Scotland has long been referred to as the sick man of Europe. The country is synonymous with the deep-fried Mars bar and battered pizza and, while much has been done to tackle its population's unhealthy tendencies, worrying statistics on levels of alcohol and obesity-related problems show that more action is needed.
This week the Scottish Grocers' Federation attempted to rise to the challenge at its annual conference, launching major initiatives to put the nation on the road to a clean bill of health, and advocating responsible retailing.
Keynote speakers called on c-store operators to make ranges more healthy. "The supply of fresh produce has traditionally been poor in this sector, especially outside the Glasgow and Edinburgh areas," said Gillian Kynoch, food and health co-ordinator for the Scottish Executive.
One of the biggest barriers to healthy food consumption is the "ingrained perception" of retailers that there is little profit in fresh food, she said, flagging up work done by the executive through the Healthy Living programme. This encourages and supports more than 250 retailers in their efforts to make fresh produce available and maximise sales through displays, promotional support and staff training. More retailers are being asked to sign up.

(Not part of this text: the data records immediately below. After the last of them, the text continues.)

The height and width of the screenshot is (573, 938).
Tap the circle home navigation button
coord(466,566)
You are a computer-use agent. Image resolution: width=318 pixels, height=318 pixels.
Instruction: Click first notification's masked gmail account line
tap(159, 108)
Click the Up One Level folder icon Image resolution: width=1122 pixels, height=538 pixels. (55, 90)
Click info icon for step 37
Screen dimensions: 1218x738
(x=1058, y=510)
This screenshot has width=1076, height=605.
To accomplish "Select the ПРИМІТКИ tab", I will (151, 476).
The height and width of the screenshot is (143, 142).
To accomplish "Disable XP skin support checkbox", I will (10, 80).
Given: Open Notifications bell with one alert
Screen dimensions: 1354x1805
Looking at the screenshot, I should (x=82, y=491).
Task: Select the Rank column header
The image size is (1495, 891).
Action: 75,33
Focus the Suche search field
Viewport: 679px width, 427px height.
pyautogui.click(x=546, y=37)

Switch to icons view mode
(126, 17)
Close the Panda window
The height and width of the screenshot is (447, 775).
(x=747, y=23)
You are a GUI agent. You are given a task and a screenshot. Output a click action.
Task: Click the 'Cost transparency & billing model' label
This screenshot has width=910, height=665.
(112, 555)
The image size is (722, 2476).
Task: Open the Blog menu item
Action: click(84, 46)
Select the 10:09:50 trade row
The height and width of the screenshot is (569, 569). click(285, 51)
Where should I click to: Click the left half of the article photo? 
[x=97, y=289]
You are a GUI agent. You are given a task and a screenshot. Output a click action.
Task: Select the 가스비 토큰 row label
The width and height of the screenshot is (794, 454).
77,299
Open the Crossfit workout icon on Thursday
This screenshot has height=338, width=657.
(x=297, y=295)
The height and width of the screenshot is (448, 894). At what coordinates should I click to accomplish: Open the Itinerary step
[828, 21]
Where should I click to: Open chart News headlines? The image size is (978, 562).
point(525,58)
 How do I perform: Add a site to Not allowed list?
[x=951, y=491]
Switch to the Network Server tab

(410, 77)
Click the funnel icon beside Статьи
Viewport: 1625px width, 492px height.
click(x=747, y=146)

"It's all about promotion and availability," said Kynoch. "Consumers should be able to rely on a c-store for their healthy choices. This is especially important in remote areas."
England and Wales could learn from Healthy Living, added Spar UK's managing director Jerry Marwood, telling the conference that the scheme was "conspicuous by its absence" south of the border.
Another major talking point at the conference was the growing problem of alcohol abuse in Scotland. The SGF announced it was rolling out a campaign dubbed '100% Proof' to gather support for a proof-of-age card for all 15 to 25-year-olds in Scotland.
The move is aimed at tackling the shocking statistics that one person dies every six hours in Scotland as a direct result of alcohol - double the UK average. Estimates suggest that alcohol misuse is costing the Scottish economy more than £1bn a year.
The SGF, which will publish its Responsible Retail Charter later this year, called on retailers to play their part in fighting alcohol misuse and tobacco-related deaths by enforcing a zero-tolerance approach to selling to minors.
"Underage sales are the single biggest issue facing this sector," Gordon MacRae, public affairs adviser for the SGF, told delegates. "Not only can alcohol licences be suspended, retailers can face criminal prosecution and a store's reputation can be damaged."
The SGF wants all eligible young people to be issued with an identity card by 2009 and is asking the Scottish Executive to launch a campaign to encourage all young people to carry their cards and not be abusive when asked to produce them. It also called for cross-party support for the campaign.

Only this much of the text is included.